Start of Data for this task

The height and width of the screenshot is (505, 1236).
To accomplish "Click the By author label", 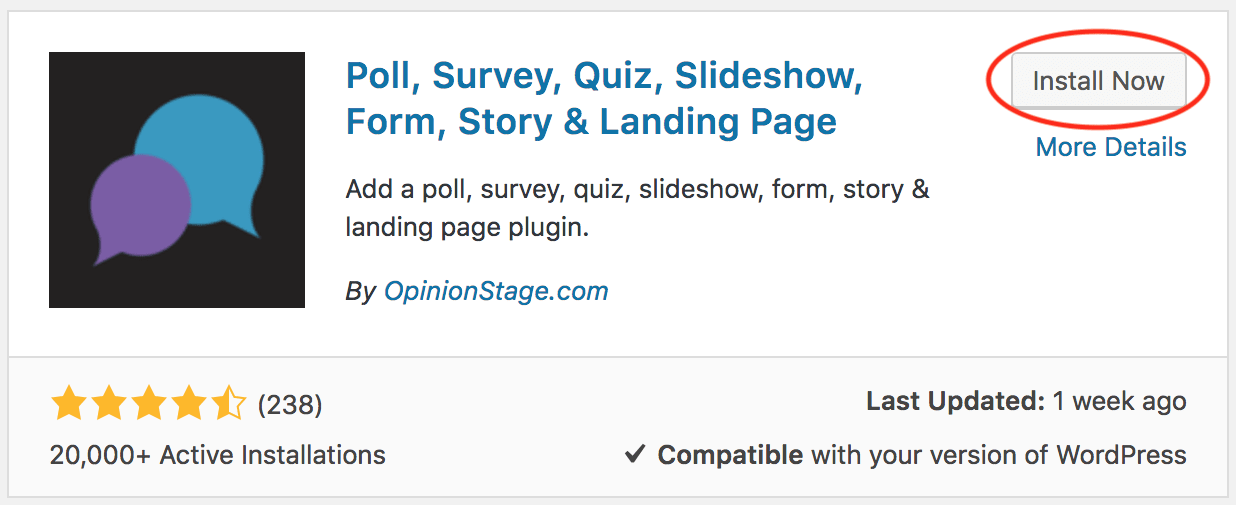I will (360, 292).
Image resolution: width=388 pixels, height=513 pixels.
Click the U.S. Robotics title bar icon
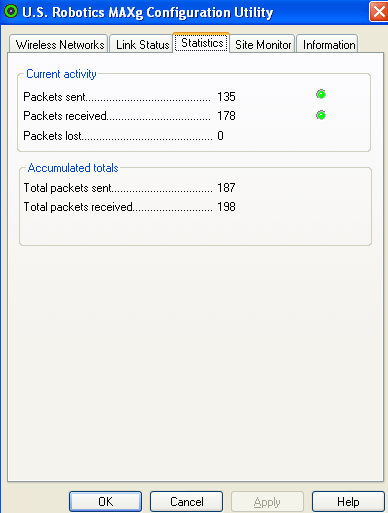[x=11, y=12]
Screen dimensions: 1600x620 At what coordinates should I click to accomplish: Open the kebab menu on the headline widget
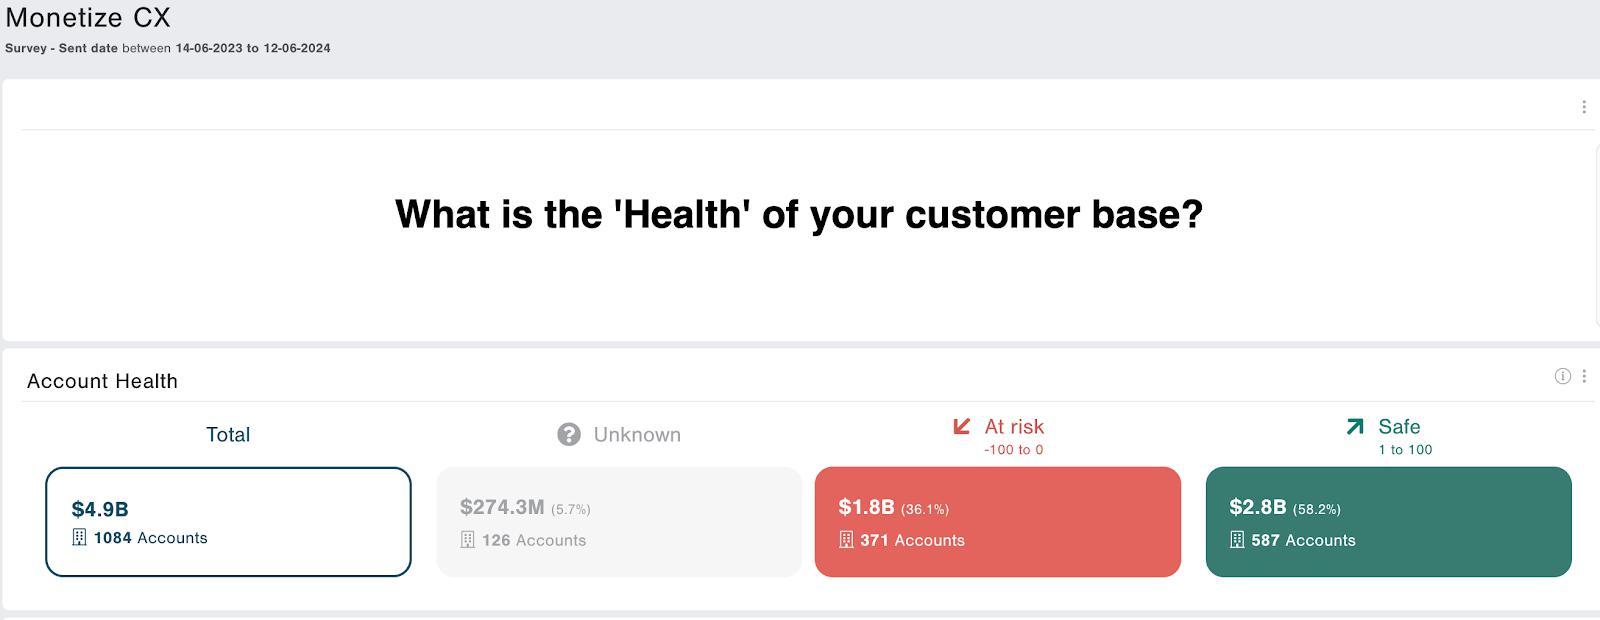click(1584, 107)
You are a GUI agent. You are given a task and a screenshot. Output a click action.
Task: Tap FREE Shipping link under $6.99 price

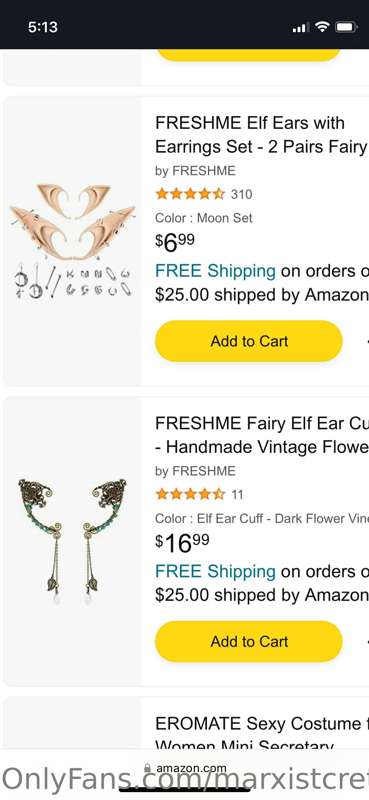[x=215, y=271]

End of Data for this task

* [The problem]:
Restate word for word the lines from the one with "You are a GUI" to the end of the material, both included. Do not include the pictures.

* [Written solution]:
You are a GUI agent. You are given a task and a screenshot. Output a click action.
Task: Tap FREE Shipping link under $6.99 price

[x=215, y=271]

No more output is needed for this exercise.